Saved entries

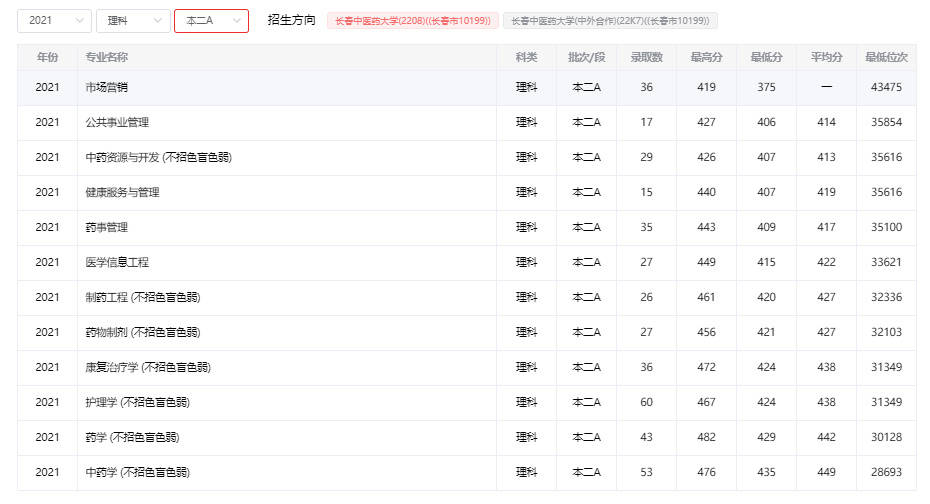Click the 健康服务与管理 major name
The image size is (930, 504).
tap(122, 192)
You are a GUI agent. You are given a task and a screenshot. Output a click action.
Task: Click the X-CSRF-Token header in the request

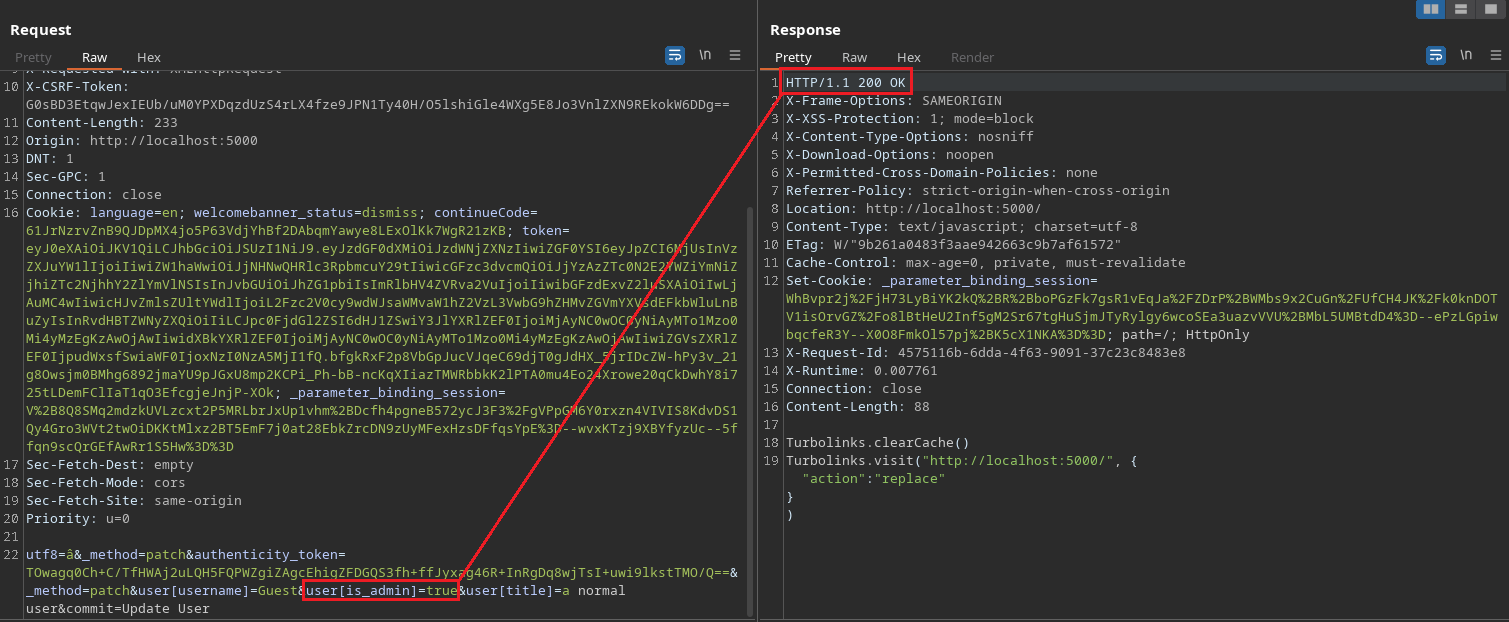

**Exercise objective**
Exclude the pictures and write out exactly the lines from the one holding "You are a GUI" through the end of the entries, inclusive, and only those.

**Result of the exercise**
You are a GUI agent. You are given a task and a screenshot. Output a click action.
Task: Click the X-CSRF-Token header in the request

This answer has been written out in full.